> _What needs to be done_
Set the pictures aside and transcribe exactly the lines from the one containing "Instruction: Click the" through the final line of the records.

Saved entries
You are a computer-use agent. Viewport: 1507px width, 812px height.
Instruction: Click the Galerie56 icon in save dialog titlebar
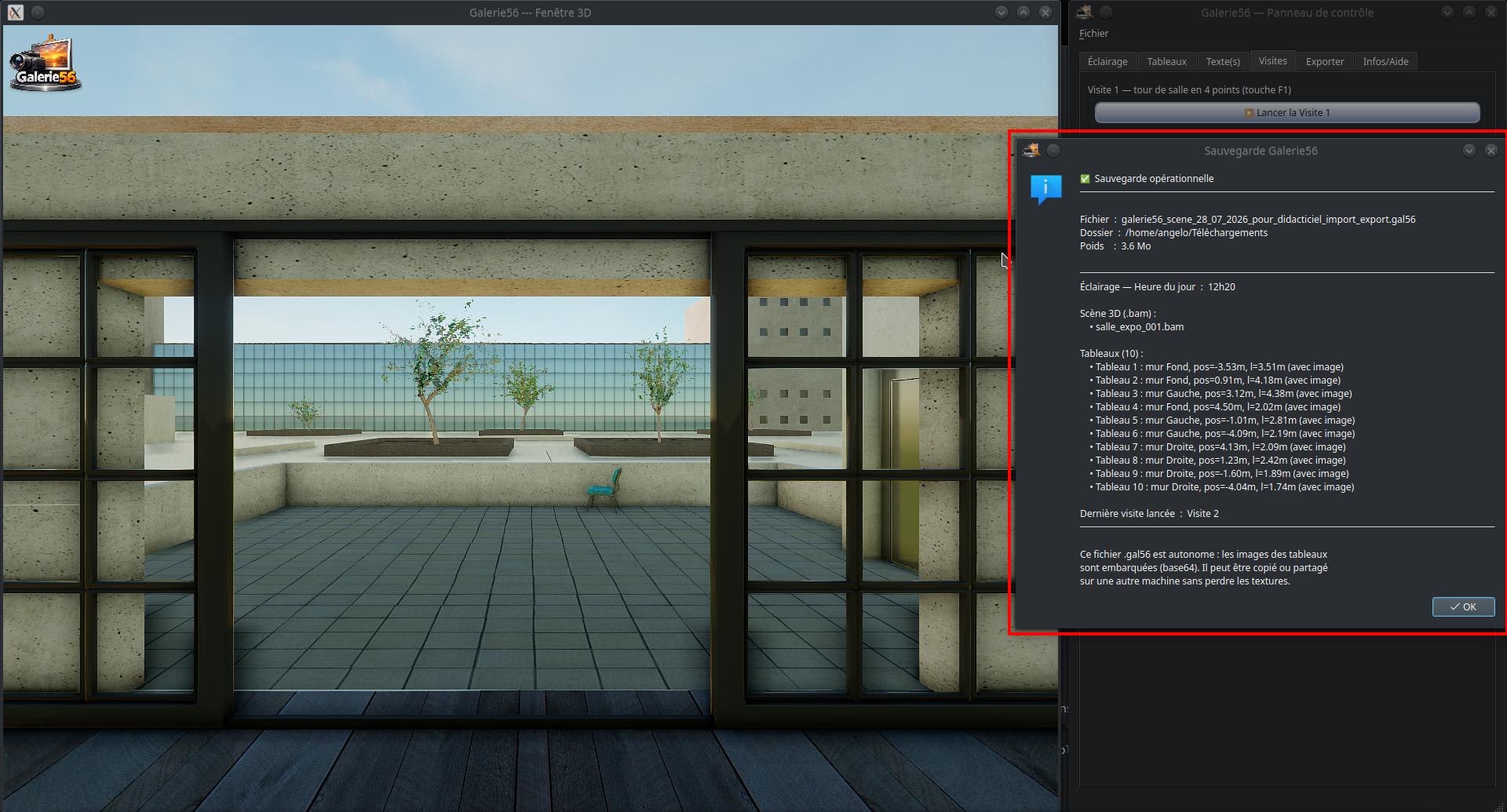(x=1031, y=150)
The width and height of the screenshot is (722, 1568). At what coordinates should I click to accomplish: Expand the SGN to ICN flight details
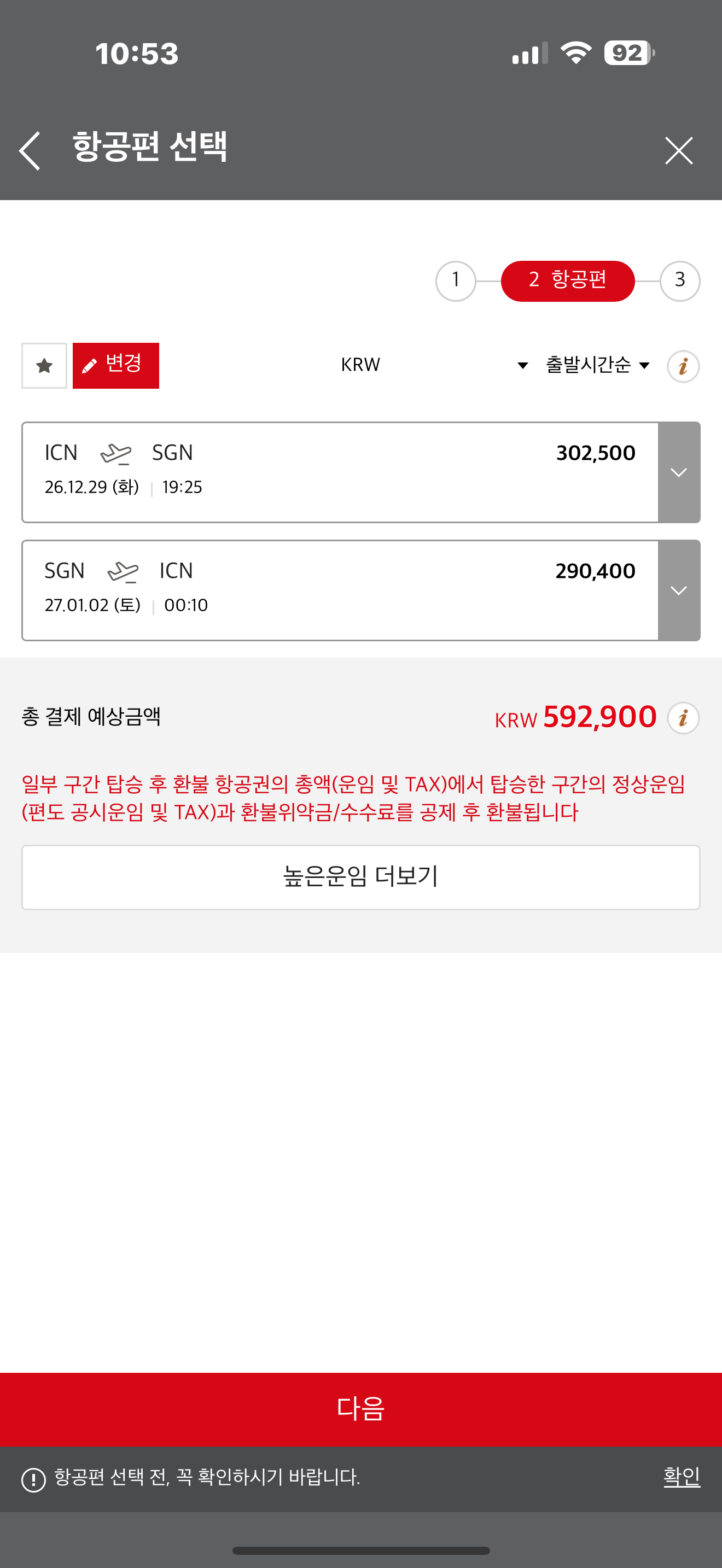tap(679, 590)
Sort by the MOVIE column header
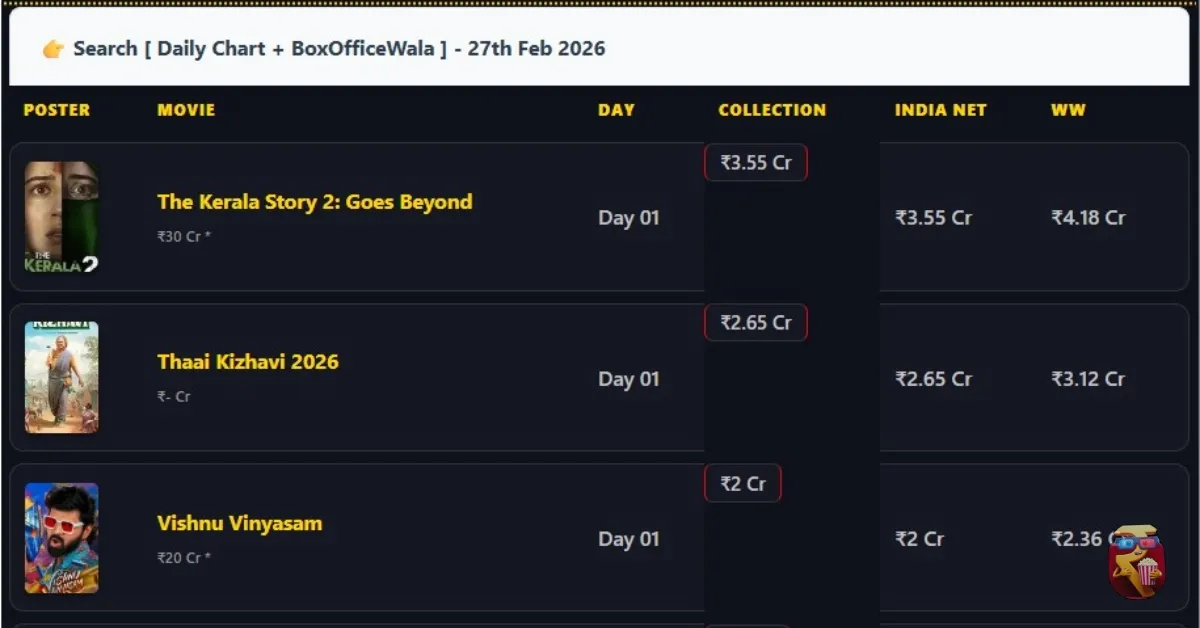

> _Task answer_
Instruction: Click the Galerie56 icon in save dialog titlebar
(x=1031, y=150)
The width and height of the screenshot is (722, 1568). At what coordinates should I click to accomplish: Expand the SGN to ICN flight details
tap(679, 590)
Sort by the MOVIE column header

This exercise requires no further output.